Frith Street Gallery is delighted to announce an exhibition of two major installations by Fiona Tan. The exhibition will take place at the gallery’s spaces on Golden Square (Inventory) and Soho Square (Ghost Dwellings).
Inventory: 1 May – 26 June - Golden Square
On view in London for the first time, this multi-projection installation invites viewers to consider museum collections as well as the human compulsion to capture the transience of time and lived experience. Filmed at Sir John Soane’s Museum in London, Inventory presents intimate details of the celebrated architect’s personal collection housed in one of the most unique public museums in the world. This multichannel video installation is structured as a large-scale montage of six projections simultaneously displayed on one wall in an uneven grid. Each individual projection shows details of the crammed interiors of the museum containing a multiplicity of ancient architectural fragments and sculptures.
A contemplative visual essay, Inventory explores Tan’s preoccupation with time, memory, and place, and is as much a meditation on the human impulse to collect as a reflection on Tan’s artistic practice to date. In recording the idiosyncratic collection of Sir John Soane using a variety of mediums (Super 8, 16, and 35 mm film, and analog, digital, and high-definition video), the artist challenges the viewer to reconsider ideas such as representation, perception, and history while contemplating the resilience of a medium associated with a contemporary artistic production. With its synchronized presentation, the installation engenders a sense of disorientation and déjà vu – a playful mimesis of the experience a visitor might have wandering the crowded rooms of Soane’s Museum itself. Simultaneously Tan’s sustained reflection on the carrier of the image alludes to the fleetingness inherent in these filmed registrations.
Ghost Dwellings: 1 May – 31 July - Frith Street
Fiona Tan has transformed the gallery at Soho Square into something resembling a lived-in space. It might be the home of a rather eccentric recluse, or even a squat. The absent inhabitant seems to be a hoarder who is both obsessive and neat, messy and chaotic. This highly personal place would appear to be both shelter and laboratory. The presence of its unknown protagonist surrounds the viewer, creating a slippage from filmic to material space.
Within this environment Tan has placed three new film pieces, originally commissioned by the Kunstzone of the Rabobank Nederlands for her exhibition Options and Futures and shot in locations in the USA, The Republic of Ireland, and Japan. At a time which historians have described as an age of ‘rolling catastrophe,’ each film examines our epoch from a certain standpoint.

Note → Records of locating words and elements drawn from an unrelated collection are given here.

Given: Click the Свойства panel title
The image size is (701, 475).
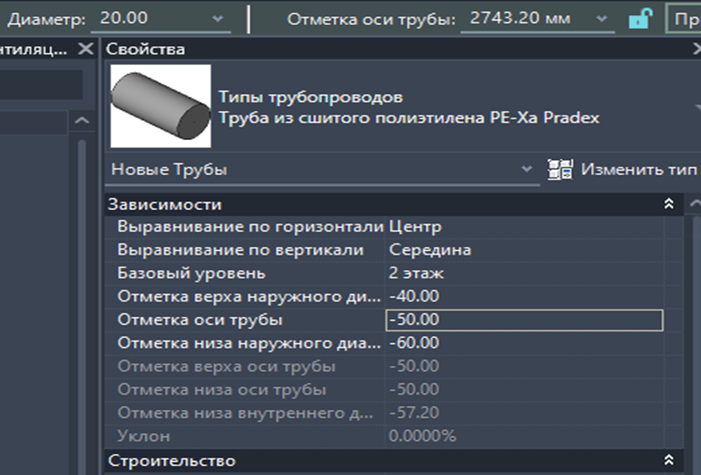Looking at the screenshot, I should coord(145,49).
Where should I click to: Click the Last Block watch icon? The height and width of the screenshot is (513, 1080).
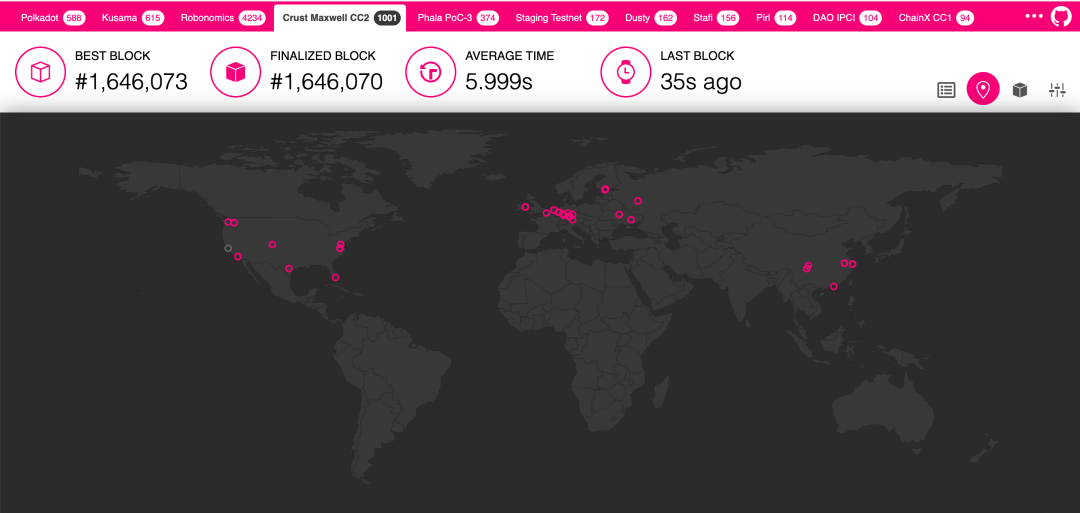click(x=625, y=72)
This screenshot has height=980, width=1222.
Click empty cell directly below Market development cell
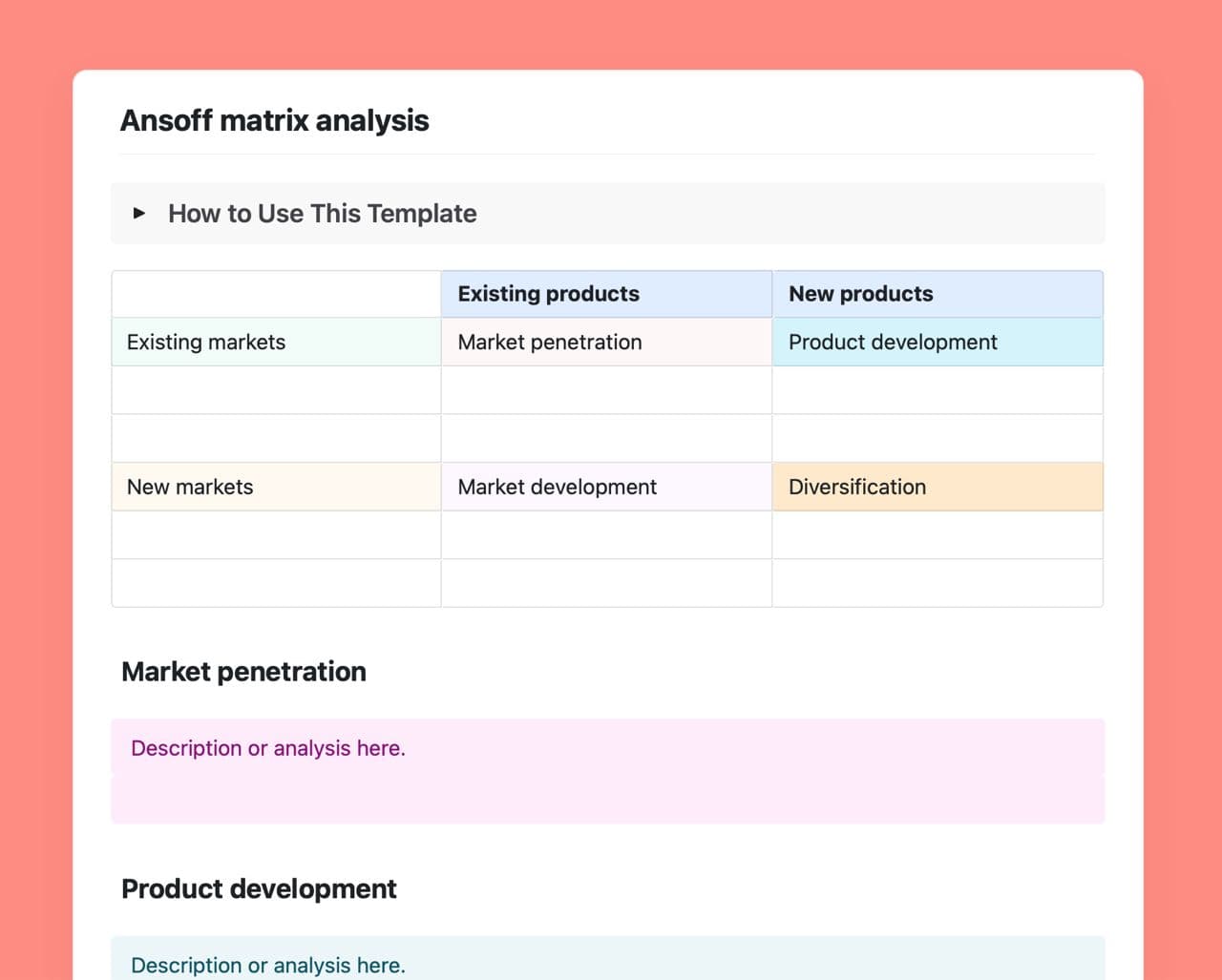point(605,535)
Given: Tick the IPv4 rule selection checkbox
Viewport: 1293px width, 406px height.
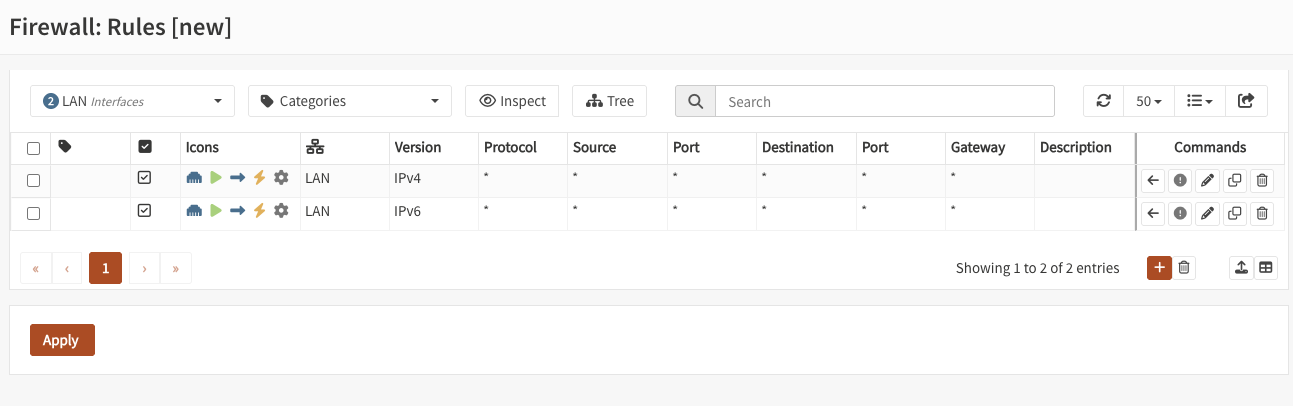Looking at the screenshot, I should [x=33, y=181].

In these places decay and devastation are painfully visible; Detroit, a flourishing city that slowly slid into bankruptcy, Cork, where, as a result of the financial crash of 2008, vast complexes of ‘luxury’ housing were abandoned sometimes even before completion, and Fukushima, where the fast and merciless devastation by both earthquake and tsunami, was compounded by radioactive fall-out. Whilst the visitor is invited to choose a path and narrative within these particular rooms, Tan’s camera searches among the piles of rubble for the building blocks of something new, for some kind of aftermath.
Fiona Tan was born in Pekan Baru, Indonesia in 1966. She studied at The Gerrit Rietveld Academie, and the Rijksakademie van Beeldende Kunst, Amsterdam. Forthcoming Solo Exhibitions include The Baltic, Gateshead and National Museum of Art And Design, Oslo (both 2015). Recent solo exhibitions include National Museum of Art (NMAO), Osaka (2014), Fondazione MAXXI, Rome, (2013), and Photographers’ Gallery, London, (2012). Fiona Tan was the official Dutch representative at the 53rd Venice Biennale (2009). Tan's first feature length film for cinema, History's Future is currently in postproduction and due to première later this year.